Kovalchuk knows how to score. His shootout attempt was perfection as he snapped it into the top corner for the only goal of the five shots that were taken. Charlie Lindgren hung in on a tough night to stop all three shots by the Devils.
It seems as if GM Marc Bergevin doesn’t want to deal his top trade bait Tomas Tatar and Jeff Petry.
Tatar would fetch a tremendous return, leading the Canadiens in scoring and having the best season of his career. With his effort in New Jersey, Tatar has moved to 50 points on the season, with 20 goals and 30 assists in 55 games. From Feb. 24 on, Tatar will be worth less than the day before, but Bergevin needs to make the playoffs one of these years. He will need his talent in 2020-21, rather than a top pick and a prospect that he can likely receive before the deadline.
It will be interesting, and Tatar has certainly made it so with some tremendous hockey this year.
It was a difficult night for Charlie Lindgren who seemed to lose his angle on the first goal against, letting in a shot from outside the face-off circle, then on the third goal he got fooled by a whiffed shot that led to him overcommitting across the crease.
While Lindgren was not stellar by any stretch, at the same time, the other 18 players completely abandoned him for the first half of the game. The Habs have a flu running through the team that resulted in Carey Price and Victor Mete both not dressing, which sounds like an excellent reason to have a poor game. However, the Devils were also without two key players, as PK Subban had the flu and Nico Hischier was dealing with a lower body injury.

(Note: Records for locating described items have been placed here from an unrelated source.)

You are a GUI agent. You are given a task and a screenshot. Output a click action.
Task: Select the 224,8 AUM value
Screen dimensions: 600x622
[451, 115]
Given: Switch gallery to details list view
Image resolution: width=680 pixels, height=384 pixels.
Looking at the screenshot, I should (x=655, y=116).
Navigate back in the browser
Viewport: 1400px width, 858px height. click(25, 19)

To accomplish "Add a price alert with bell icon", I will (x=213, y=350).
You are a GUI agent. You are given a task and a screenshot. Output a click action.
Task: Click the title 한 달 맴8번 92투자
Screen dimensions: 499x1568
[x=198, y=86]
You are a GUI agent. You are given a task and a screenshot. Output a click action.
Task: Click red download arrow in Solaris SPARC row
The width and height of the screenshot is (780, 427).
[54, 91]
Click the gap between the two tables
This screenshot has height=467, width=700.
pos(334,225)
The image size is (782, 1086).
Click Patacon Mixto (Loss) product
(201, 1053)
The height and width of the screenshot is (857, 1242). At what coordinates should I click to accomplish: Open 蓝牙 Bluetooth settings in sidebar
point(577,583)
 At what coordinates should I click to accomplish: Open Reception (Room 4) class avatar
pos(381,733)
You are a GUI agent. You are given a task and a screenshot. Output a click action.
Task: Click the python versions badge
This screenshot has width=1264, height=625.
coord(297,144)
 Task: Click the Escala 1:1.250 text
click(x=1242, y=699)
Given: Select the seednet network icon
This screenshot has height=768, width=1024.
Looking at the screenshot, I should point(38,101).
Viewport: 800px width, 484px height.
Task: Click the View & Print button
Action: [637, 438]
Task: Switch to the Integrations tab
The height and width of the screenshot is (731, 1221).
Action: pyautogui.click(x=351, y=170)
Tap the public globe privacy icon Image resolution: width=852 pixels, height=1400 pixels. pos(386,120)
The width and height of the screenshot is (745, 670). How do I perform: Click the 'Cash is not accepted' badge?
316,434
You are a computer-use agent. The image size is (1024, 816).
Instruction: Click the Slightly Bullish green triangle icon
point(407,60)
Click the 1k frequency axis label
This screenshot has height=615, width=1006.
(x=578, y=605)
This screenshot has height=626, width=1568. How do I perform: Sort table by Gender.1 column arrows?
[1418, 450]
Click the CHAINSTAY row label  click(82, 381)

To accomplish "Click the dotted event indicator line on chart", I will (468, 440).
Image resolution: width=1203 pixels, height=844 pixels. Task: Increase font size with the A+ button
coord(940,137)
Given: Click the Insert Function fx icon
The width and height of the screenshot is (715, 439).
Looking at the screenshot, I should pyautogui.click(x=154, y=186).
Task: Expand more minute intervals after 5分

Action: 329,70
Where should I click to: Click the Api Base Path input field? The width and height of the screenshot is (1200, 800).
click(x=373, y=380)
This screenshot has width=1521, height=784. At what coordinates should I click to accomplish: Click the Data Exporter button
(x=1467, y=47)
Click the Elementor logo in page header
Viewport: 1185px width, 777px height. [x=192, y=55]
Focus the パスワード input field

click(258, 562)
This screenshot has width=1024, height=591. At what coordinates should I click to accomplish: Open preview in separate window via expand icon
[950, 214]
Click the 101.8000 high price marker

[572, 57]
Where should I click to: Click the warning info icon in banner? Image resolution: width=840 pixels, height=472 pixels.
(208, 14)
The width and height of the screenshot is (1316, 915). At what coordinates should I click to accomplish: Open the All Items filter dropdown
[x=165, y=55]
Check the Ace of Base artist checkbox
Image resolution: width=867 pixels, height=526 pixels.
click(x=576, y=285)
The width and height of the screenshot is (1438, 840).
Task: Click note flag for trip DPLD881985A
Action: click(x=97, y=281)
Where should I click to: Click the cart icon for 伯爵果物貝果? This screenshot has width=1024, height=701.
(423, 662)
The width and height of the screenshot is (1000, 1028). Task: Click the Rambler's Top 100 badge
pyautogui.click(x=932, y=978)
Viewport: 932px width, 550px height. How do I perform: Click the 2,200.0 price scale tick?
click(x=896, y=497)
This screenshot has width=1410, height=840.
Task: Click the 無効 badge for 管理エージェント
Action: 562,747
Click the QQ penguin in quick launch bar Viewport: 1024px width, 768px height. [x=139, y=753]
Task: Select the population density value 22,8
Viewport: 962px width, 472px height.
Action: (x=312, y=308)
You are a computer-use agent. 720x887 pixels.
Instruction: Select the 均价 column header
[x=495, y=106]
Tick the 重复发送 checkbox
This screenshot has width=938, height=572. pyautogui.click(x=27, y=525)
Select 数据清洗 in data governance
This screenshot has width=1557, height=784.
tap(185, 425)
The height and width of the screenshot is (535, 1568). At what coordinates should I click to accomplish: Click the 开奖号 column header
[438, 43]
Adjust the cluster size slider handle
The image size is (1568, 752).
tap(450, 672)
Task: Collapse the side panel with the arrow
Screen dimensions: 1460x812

Montreal was as abysmal as they have been all season long, down 3-0 before they woke up to make a game of it. And in the end, Lindgren picked up the W, and that’s all the matters for the backup who has a resilient attitude no matter what happens.
It’s been the staple of his career dating back to his Saint Cloud State days.
In Boston on Monday night, two Canadiens prospects were in action in a key contest showing their skills.
Both Jayden Struble and Jordan Harris played for Northeastern in their 3-1 win over Harvard in the semi-finals of the Beanpot. Struble had a strong game for the Huskies, but as an absolute force for Northeastern, Harris had what might be the best game of his career.
In the third period, Harvard had a 5-on-3 power play for just shy of a full two minutes. Harris was on for the entire time, making a series of outstanding plays. He broke up four or five centering passes and was in the right place at the right time, with smart decisions to thwart every Harvard attack. He tried to leave the ice at one point and his coach wouldn’t let him, he was so valuable.
Harris had an enormous amount of ice time in the game. The sophomore was a third-round draft choice two years ago, and it seemed to not be a pick that too many were excited about. He had a good rookie season, but his progression in his second college season now is stunning. He passed his first season total of 13 points before the halfway mark in his sophomore year.
He was also strong for the Americans at the World Junior Tournament. An extremely intelligent player, his decision-making is extraordinary. He’s also a strong skater.
He won’t be a big points man at the NHL level, but if he can translate his smarts through the next level to the NHL, he is going to be a surprisingly good pro. It’s clear that he is still making vast improvements to his game.
Harris, Struble and Northeastern play in the final of the Beanpot next Monday against Boston University, who upset Boston College in double overtime in the other semi-final.